Document excerpt:
Since October 2020, Social Finance has been developing a pilot, alongside the Frontier Tech Hub and the Foreign, Commonwealth and Development Office (FCDO). The pilot will explore using frontier tech to evaluate whether a project has achieved impact, identifying where it can increase the speed, trustworthiness, and cost-efficiency of verifying social outcomes. We chose to zoom in on the use case of outcomes verification for Impact Bonds (read an introduction to the project).

In this blog we discuss key opportunities to use tech for impact verification, the barriers to adoption, and how transformational change can be achieved. In the long-run, we hope our learnings will progress the conversation around how to drive effectiveness and adaptability for international development programmes.

How can technology be used to verify outcomes in Impact Bonds?

Development Impact Bonds (DIBs) are outcomes-based contracts where a payer — usually a government or donor — commissions services, but pays only for actual outcomes achieved. A social investor provides the upfront capital, taking on the risk of low success in exchange for a possible return on their loan. One scaling issue for DIBs is that the steps from results to payment can be time-consuming and expensive. Verifying hundreds — or in some cases, thousands — of individual outcomes is a largely manual process, performed through routes like phone calls, surveys, and cross-referencing records.

Listing:
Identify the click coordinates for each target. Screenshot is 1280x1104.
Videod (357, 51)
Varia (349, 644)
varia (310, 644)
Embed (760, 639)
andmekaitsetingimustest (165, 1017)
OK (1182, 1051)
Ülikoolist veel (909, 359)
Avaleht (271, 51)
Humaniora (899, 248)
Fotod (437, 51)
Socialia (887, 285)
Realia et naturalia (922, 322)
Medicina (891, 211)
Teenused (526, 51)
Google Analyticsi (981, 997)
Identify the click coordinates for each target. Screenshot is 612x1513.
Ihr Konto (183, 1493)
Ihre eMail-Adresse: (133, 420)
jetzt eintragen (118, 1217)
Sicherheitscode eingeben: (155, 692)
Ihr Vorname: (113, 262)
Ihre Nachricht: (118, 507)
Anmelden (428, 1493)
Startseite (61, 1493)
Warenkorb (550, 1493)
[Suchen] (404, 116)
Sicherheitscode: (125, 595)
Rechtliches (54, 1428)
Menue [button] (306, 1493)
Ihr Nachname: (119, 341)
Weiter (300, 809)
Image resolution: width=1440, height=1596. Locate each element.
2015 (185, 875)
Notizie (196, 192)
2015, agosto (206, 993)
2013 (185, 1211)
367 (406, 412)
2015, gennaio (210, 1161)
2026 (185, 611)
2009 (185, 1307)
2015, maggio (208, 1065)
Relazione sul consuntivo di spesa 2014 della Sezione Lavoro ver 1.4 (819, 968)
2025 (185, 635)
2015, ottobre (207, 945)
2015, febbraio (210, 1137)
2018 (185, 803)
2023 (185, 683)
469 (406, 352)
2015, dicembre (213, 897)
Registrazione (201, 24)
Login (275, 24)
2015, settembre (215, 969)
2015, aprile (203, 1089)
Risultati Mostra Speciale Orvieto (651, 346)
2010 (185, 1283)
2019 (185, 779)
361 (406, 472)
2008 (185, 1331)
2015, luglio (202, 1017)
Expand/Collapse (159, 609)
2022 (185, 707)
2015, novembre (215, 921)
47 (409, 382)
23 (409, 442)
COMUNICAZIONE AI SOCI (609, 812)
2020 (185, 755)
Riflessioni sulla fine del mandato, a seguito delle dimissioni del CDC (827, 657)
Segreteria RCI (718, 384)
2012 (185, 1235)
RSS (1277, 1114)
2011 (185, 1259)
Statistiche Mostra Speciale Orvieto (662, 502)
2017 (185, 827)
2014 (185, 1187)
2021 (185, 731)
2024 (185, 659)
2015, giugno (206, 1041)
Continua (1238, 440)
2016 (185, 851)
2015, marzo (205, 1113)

Work instructions:
(a) According to the blog excerpt, who provides the upfront capital in a Development Impact Bond?
(b) Decide whether each statement agrees with the blog excerpt, answering yes or no and quoting the deciding words: (i) The pilot has been in development since October 2020. (ii) In a Development Impact Bond, the payer pays for the services whatever the results. (iii) Verifying outcomes is mostly an automated process.
(c) Using the blog excerpt, explain why the steps from results to payment are a scaling issue for Development Impact Bonds.

Answers to the exercise:
(a) A social investor.

(b)
(i) Yes: "Since October 2020, Social Finance has been developing a pilot"
(ii) No: "pays only for actual outcomes achieved"
(iii) No: "is a largely manual process"

(c) Those steps are time-consuming and expensive. Verifying hundreds or even thousands of individual outcomes is a largely manual process, carried out through phone calls, surveys, and cross-referencing records.